Passage =
Balancing Tips (after 200 h)
Posted: Sat Oct 22, 2022 9:36 am
After 200 h into the game, I believe I can talk a little about some serious balancing issues and exploits.
1) It is probably no secret that the game is way-way-way too long for what it offers. The gameplay itself is not bad, but because you do approx. 10,000 mission assignments over 15 years, it is a problem since the missions are generic, boring, and repetitive. I mention the mission assignment nightmare because it is probably the reason why the game feels so long to so many players. How come EU4, HOI4 and Stellaris never feel that "long"? Because you do spam the player with repetitive horror so often. After all, 2023-2040 is not that long. But that mission assignment Sisyphos horror... I'm sure that other game devs are right now working on their own take on this game concept, where they will probably fix this issue in particular.
2) Once you lose 2-3 councilors around 2030, your game is over. XCOM is built in the 90s around the idea that your soldiers are expendable. It hurs to lose an experienced soldier in XCOM but that game balances this issue much better at its core. In Terra Invicta, your councilors are so precious that you better not lose a single one, or else you will be killed over and over again > 2030 by more experienced enemy councilors. And you will be unable to perform important national missions successfully.
3) Therefore, once you realize that 2) is a perfect strategy to destroy the AI, all you have to do is kill all the AI councilors. Your enemies will never recover from that because not only are their councilors defenseless, but eventually, they also are unable to do important missions thanks to all the buffs in mid to late game. The game breaks eventually around 2030. Therefore: Maybe remove assassination entirely? It is too a too powerful exploit.
4) Making the Alien Threat Level more visible, its influences and influencers, would greatly improve the game experience of not only the beginners. One would assume that such an important game indicator is central to the UI, with frequent updates, tons of tooltips, and tooltip warnings to certain actions, yet Terra Invicta does the opposite -- and most players (except for the experienced ones) are frustrated for a good reason.
5) Once you discover that all you need are 2 ships with marines to break the game, your mid-game becomes a joke. All you have to do is to take all hubs from the Protectorate and the Servants. The aliens will retaliate but because of the silly alien AI, they may destroy a few ships or hubs of yours, but since you are mid-game, it doesn't matter. You rebuild. And the alien ally space economy is broken and will never recover from that. The same applies to the space control asset mission, which can have a similar effect. Tip: Maybe remove the hub conquest and the space asset control mission entirely? Until you balance and playtest it properly.
6) The space economy suffers from a horrible snowball effect. By 2030, I have 8k research. By 2038, it is 20k research. By 2040, it is 30k! Meanwhile, the other human factions sit at 1-2K research by 2030 and maybe 2-3K until 3038. So, you may pretend that your end game will be close but with such research levels, there is no reason to keep going. You know that you cannot lose. The aliens have no chance. And, since the alien AI does not work like in other grand strategy games, where it would a high-tech nation consider its biggest threat that it has to take out early on no matter what, the snowball effect is unstoppable.

Problem set =
• 1. In the balancing tips post, what research level does the writer report reaching by 2038?
• 2. Reproduce the stretch of the balancing tips post from "3) Therefore, once" through "too powerful exploit.".

Source material =
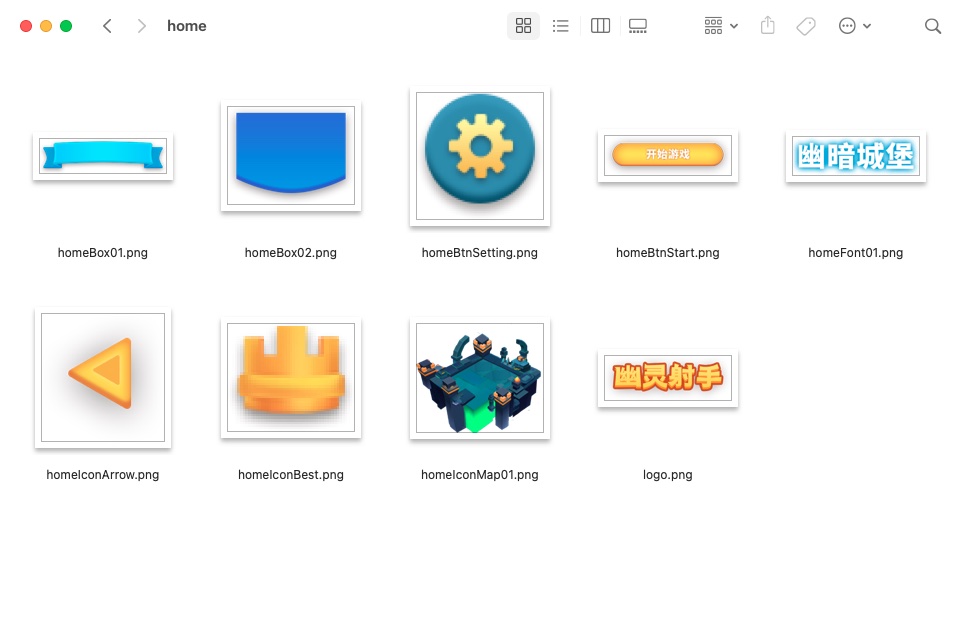Image resolution: width=960 pixels, height=640 pixels.
Task: Select the homeBtnStart.png thumbnail
Action: click(668, 155)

Expected responses =
• 1. 20k research.

• 2.
3) Therefore, once you realize that 2) is a perfect strategy to destroy the AI, all you have to do is kill all the AI councilors. Your enemies will never recover from that because not only are their councilors defenseless, but eventually, they also are unable to do important missions thanks to all the buffs in mid to late game. The game breaks eventually around 2030. Therefore: Maybe remove assassination entirely? It is too a too powerful exploit.